Ao se ler F. Coulanges em A Cidade Antiga se percebe facilmente como
o conceito de Deus surgiu: o homem criou Deus à sua imagem e
semelhança. Até porque nada eram, os deuses primevos, além dos
antepassados mortos do homem, que ao término da vida continuavam a
habitar a mesma casa de seus descendentes, desde que seguidos
determinados rituais supersticiosos periódicos e minuciosos. Tinham
sede, fome, tinham suas necessidades e continuavam protegendo o seu
lar (ao lado dos seus), desde que seguidos determinados rituais e
feitas as libações para que se os mantivessem alimentados. Os que
morriam e não possuíam um descendente, homem, que lhes oferecesse
rituais, estariam condenados à danação eterna e vagariam como
espíritos amaldiçoados, importunadores dos vivos (almas penadas).

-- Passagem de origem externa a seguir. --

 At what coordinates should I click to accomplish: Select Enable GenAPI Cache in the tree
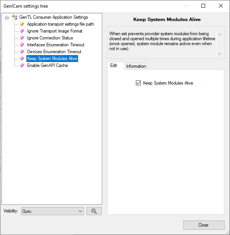(47, 65)
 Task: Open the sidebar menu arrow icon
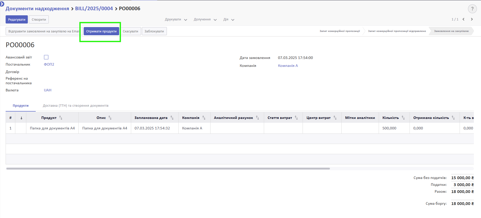pos(2,4)
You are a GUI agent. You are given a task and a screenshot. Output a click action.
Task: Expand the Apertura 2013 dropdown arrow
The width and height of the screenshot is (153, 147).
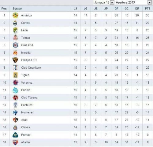[x=150, y=2]
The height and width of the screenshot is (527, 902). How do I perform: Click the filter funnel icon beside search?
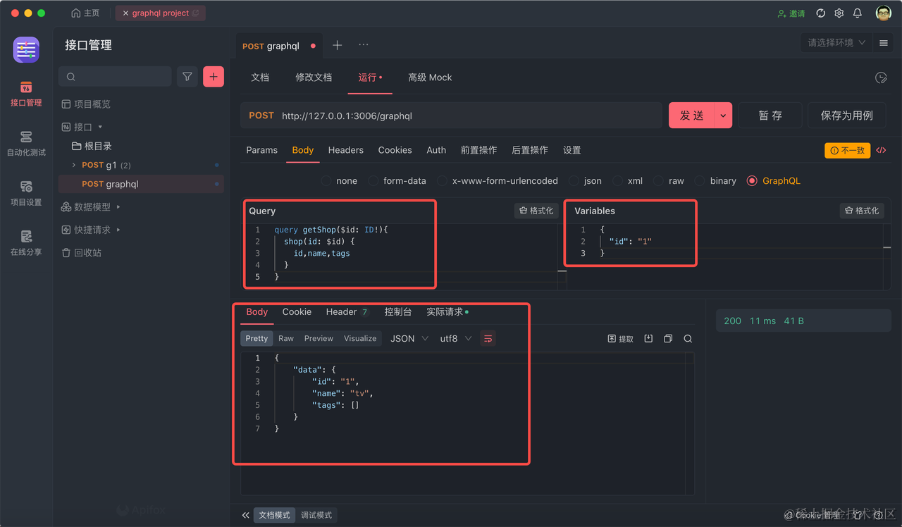point(187,76)
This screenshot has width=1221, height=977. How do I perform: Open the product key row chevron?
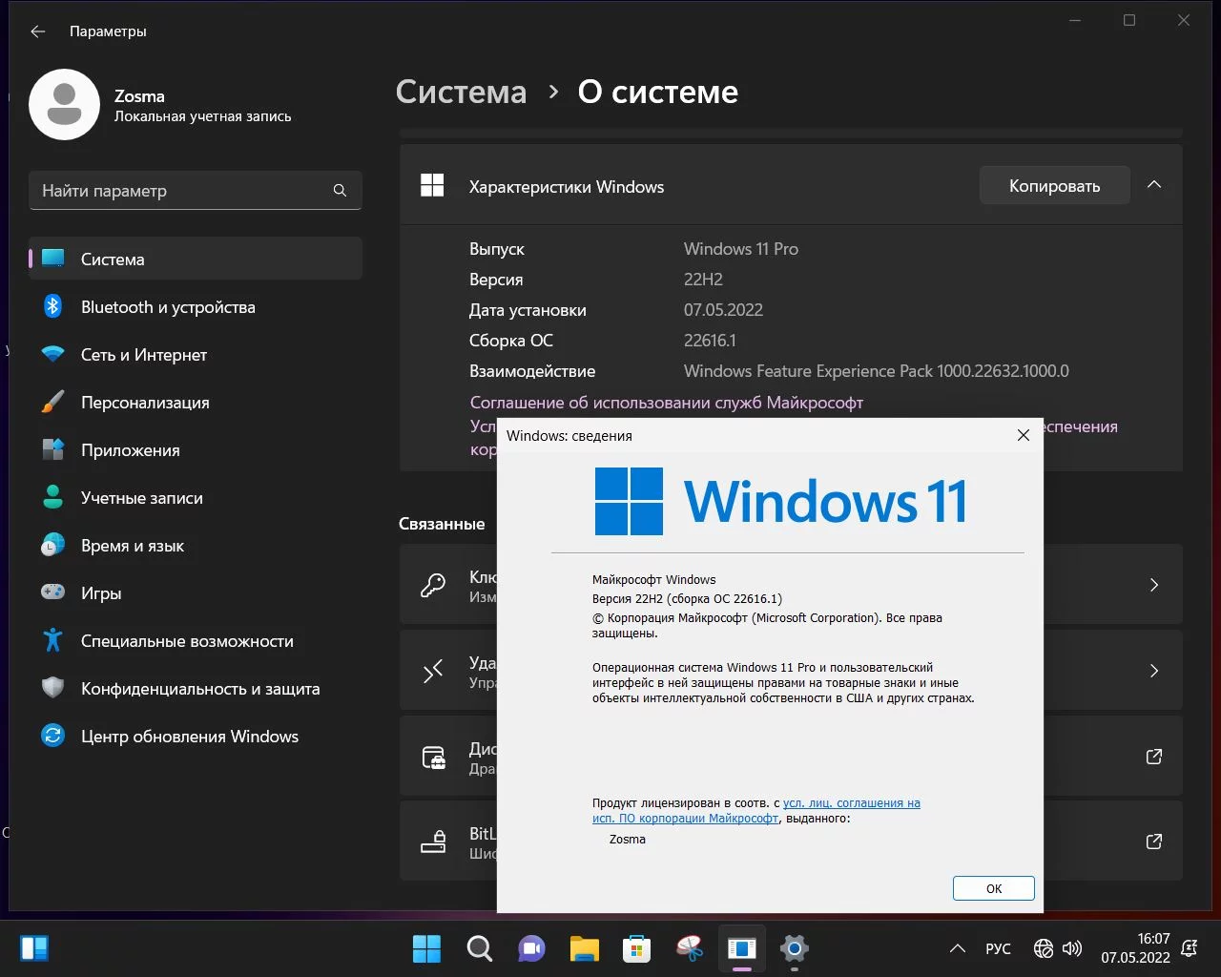tap(1154, 585)
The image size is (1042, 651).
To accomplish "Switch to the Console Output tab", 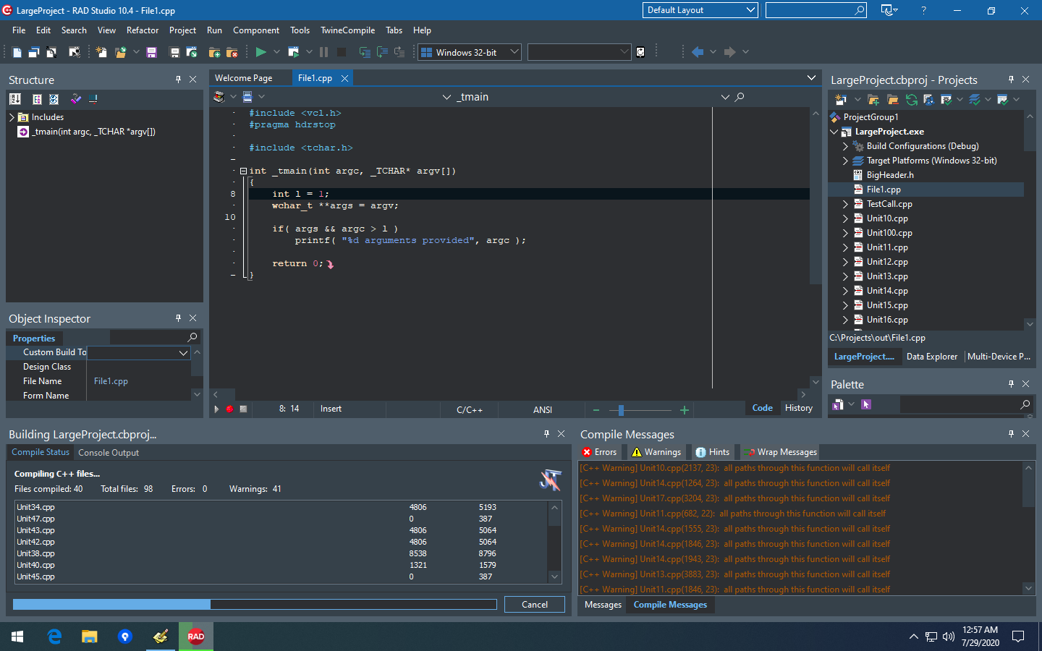I will (x=109, y=453).
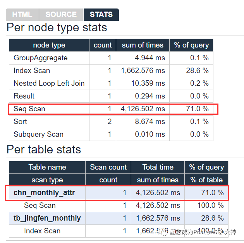
Task: Select the Index Scan node type row
Action: pos(111,71)

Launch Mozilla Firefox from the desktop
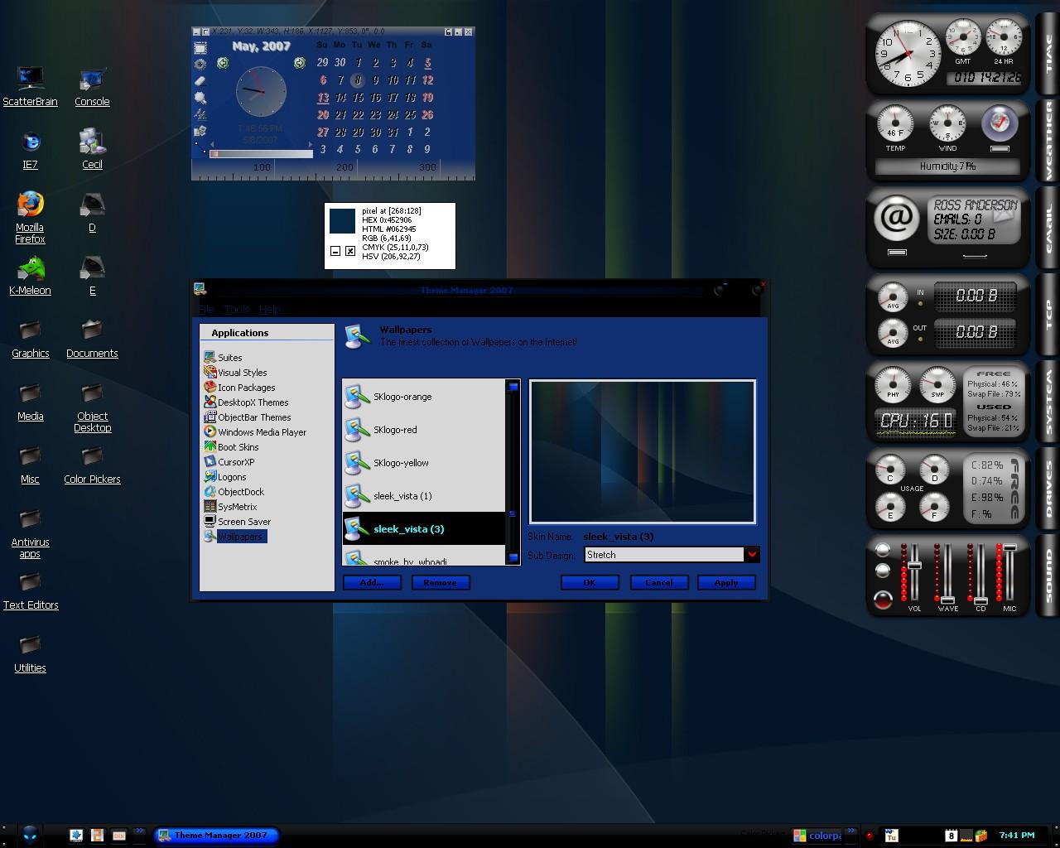[31, 217]
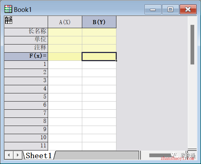Image resolution: width=201 pixels, height=164 pixels.
Task: Click cell in column A row 1
Action: point(65,65)
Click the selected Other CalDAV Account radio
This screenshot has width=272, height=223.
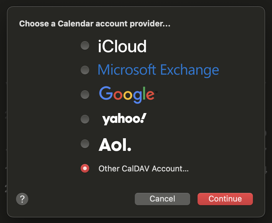[85, 168]
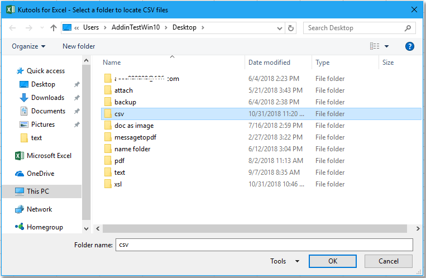Click the search magnifier icon
The image size is (426, 278).
pos(408,28)
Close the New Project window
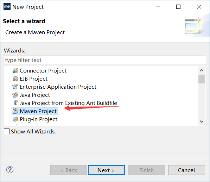210x182 pixels. point(199,7)
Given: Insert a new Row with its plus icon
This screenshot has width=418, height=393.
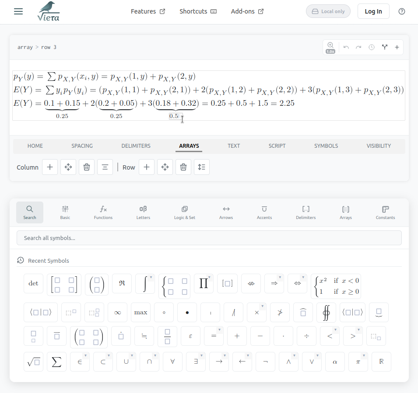Looking at the screenshot, I should 146,167.
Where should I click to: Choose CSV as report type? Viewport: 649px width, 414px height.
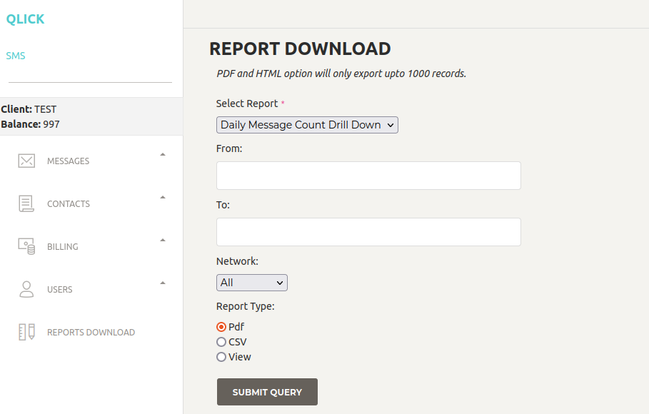(x=221, y=342)
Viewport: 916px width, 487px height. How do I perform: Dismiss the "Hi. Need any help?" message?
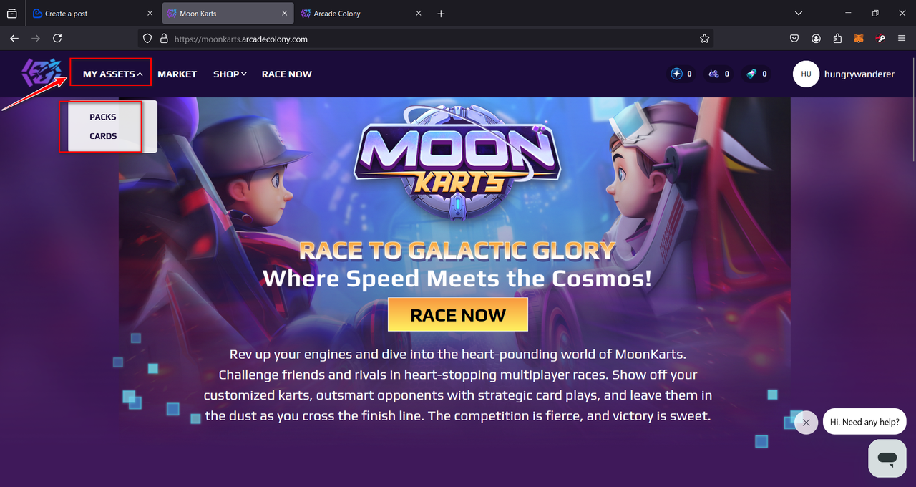coord(806,423)
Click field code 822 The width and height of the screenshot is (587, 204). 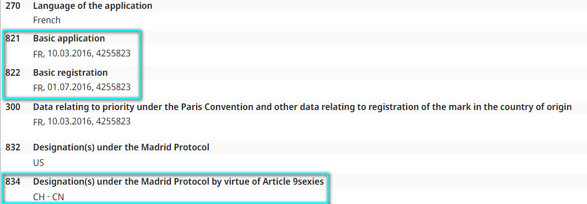tap(13, 72)
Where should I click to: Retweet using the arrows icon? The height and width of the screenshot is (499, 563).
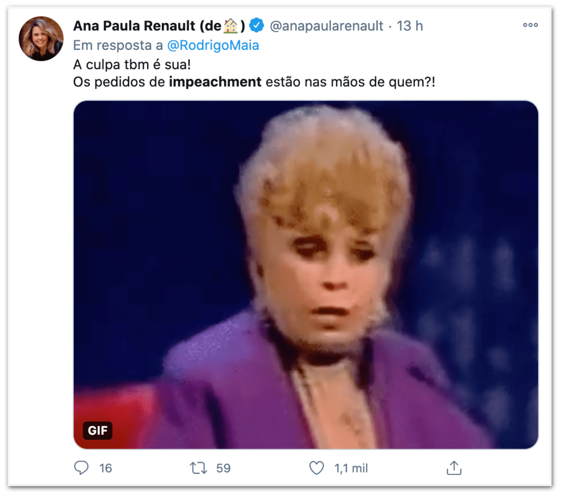point(198,468)
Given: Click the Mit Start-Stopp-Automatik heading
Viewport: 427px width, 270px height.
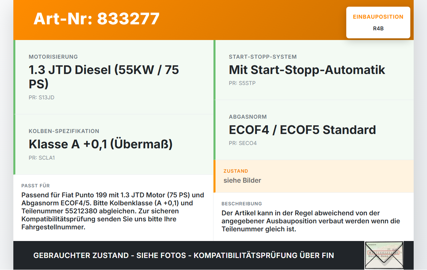Looking at the screenshot, I should tap(307, 70).
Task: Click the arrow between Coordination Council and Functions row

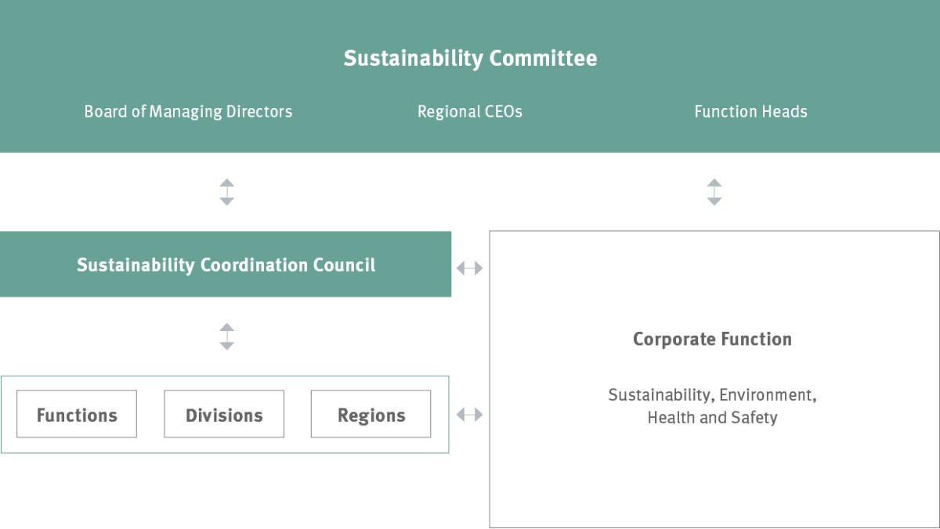Action: coord(226,336)
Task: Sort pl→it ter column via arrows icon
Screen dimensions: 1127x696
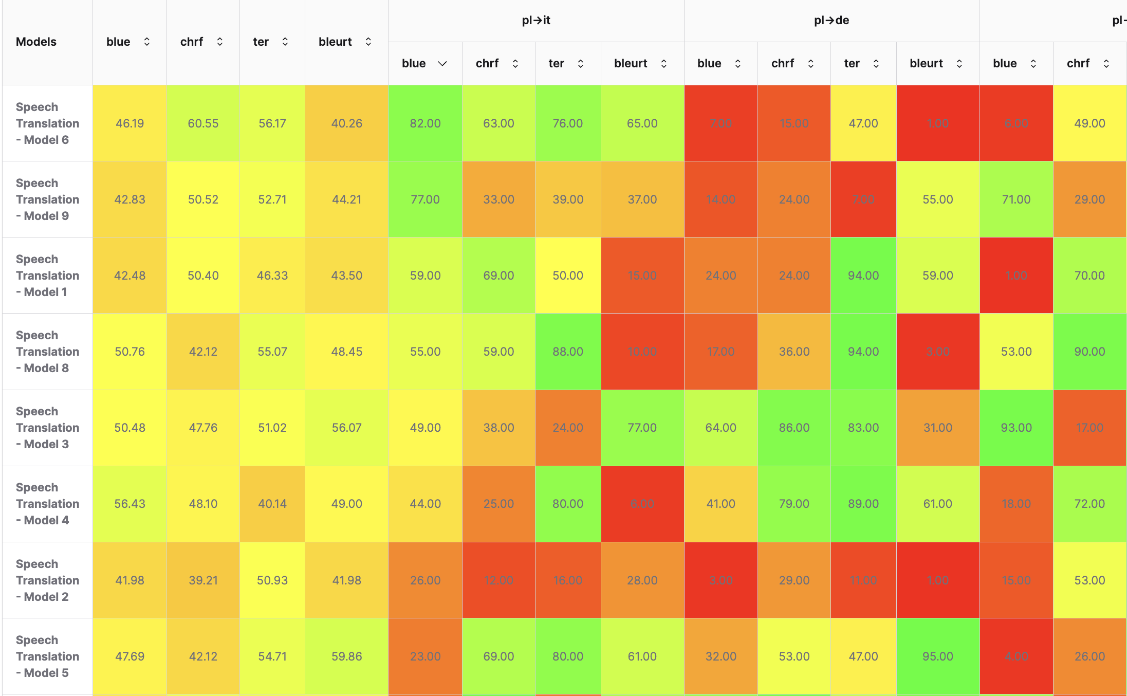Action: [x=581, y=63]
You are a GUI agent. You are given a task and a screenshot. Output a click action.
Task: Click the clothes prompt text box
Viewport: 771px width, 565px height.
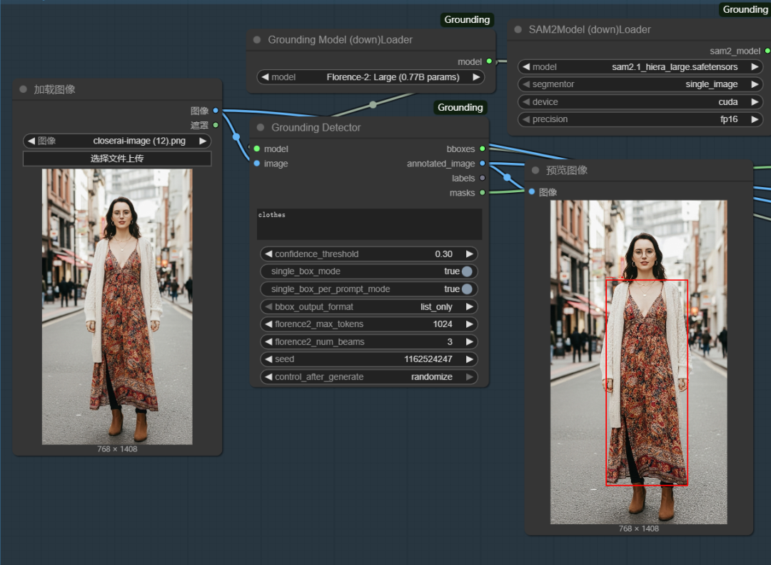point(369,224)
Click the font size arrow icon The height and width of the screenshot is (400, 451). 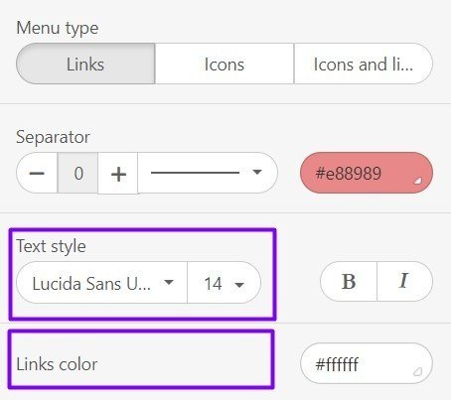coord(239,284)
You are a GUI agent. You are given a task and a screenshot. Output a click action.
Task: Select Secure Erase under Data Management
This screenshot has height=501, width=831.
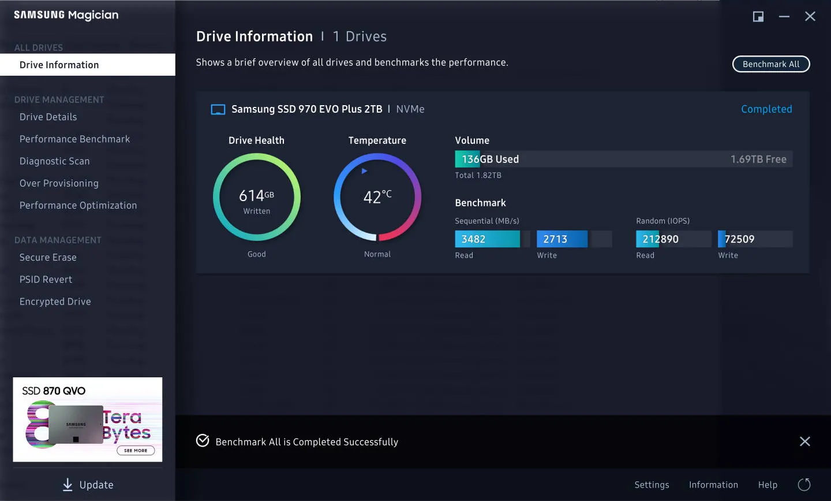point(48,257)
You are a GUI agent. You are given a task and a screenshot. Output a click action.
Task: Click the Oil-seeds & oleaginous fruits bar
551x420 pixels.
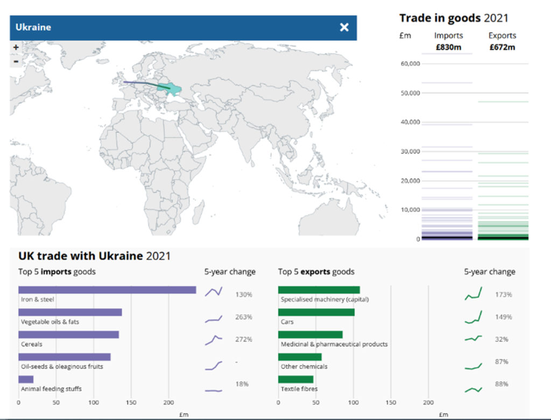click(x=64, y=357)
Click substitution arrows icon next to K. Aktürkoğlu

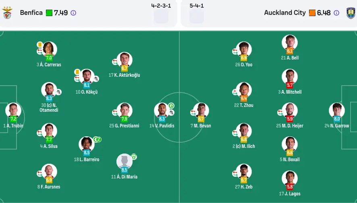coord(115,62)
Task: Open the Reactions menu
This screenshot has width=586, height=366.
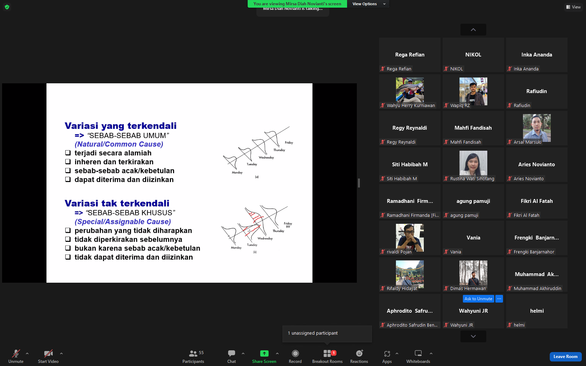Action: pos(359,356)
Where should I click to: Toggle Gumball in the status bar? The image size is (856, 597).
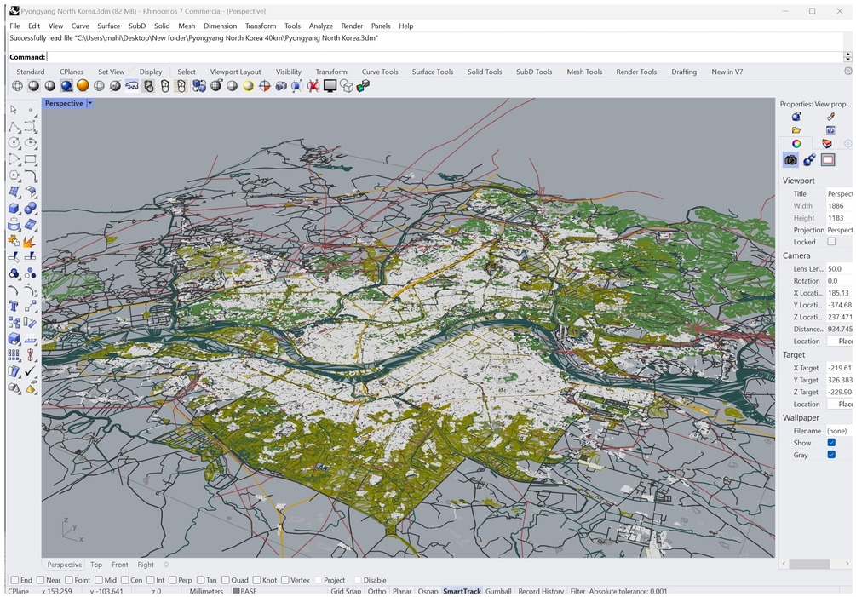(498, 591)
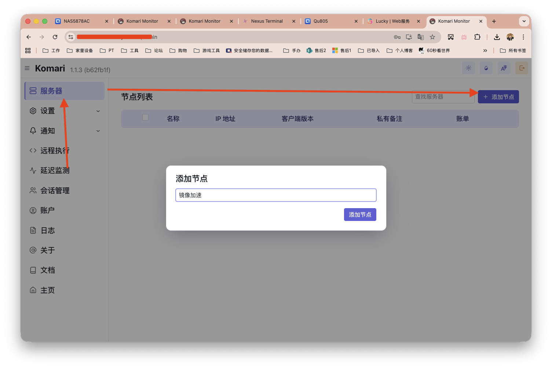Screen dimensions: 552x369
Task: Expand the 设置 menu chevron
Action: coord(98,111)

Dos lares, às frátrias ou cúrias, às tribos, até as cidades, foi
o mesmo conceito de religião que os mantiveram coesos. Todas as
famílias coexistiam na cidade sob a proteção de um Deus comum, bem
como dos diversos outros deuses familiares que, ainda assim, não
perderam a sua autoridade perante seus lares. Cada família, ainda
tinha por deuses mais queridos os seus mortos e mantinham acessos em
suas residências os seus fogos lares e lhes prestavam as mesmas
homenagens ritualísticas. E na mesma escala, os deuses comuns da
cidade tinham um vínculo antepassado entre todas as famílias que
compunham cada tribo e cada cidade.
Os deuses eram tão presentes que participavam ao lado dos seus em
suas batalhas e em suas guerras. Se perdiam os homens, também era
porque aqueles foram subjugados pelos deuses do inimigo. Assim como
seu povo, também eram exterminados ou escravizados, ou incorporados
aos vencedores. Tão estreita se tornara a relação entre homem e
deus que não se pôde mais aferir com facilidade quem dera origem a
quem. A interdependência entre um e outro, - que no início era
clara, pelo fato de que se não houvesse homem para cultuar aos
deuses, estes cairiam em danação – ao final já não se podia
definir quem dependia mais do outro. Os criadores acabaram tendo uma
dependência tão grande de suas criações que não se pôde mais
prescindir de nenhum dos lados. Se o homem não rendesse culto aos
seus antepassados, estes padeceriam na eternidade – condenados a
uma danação eterna; também um homem sem antepassados ao quais
pudesse render homenagem, era condenado à danação na terra. Sem
ninguém que os protegesse ou zelasse por sua segurança ou até
mesmo da prosperidade de suas colheitas, e da saúde de seu gado
estaria à mercê das forças da natureza e relegado à própria
sorte. Assim como após a sua morte, não teria outro destino que não
o mesmo das almas que penavam a importunar os vivos eternamente sobre
a vagar terra; seriam ambos malditos.
Desta maneira, percebe-se facilmente como deuses e homens acabaram se
confundindo e assim se misturando ao ponto de se justificar a
subversão do conceito original. No decorrer da história os
conceitos originais foram revolvidos, e o criador passou a ser a
criação e toda a superstição se tornou religião. Já o
sentimento de religiosidade, ou sentimento oceânico, que cita Freud
- aliás sob análise deste mesmo aspecto da história - que podemos
também chamar de religiosidade, pelo exposto acima, não se pode
explicar da forma como ele acreditava.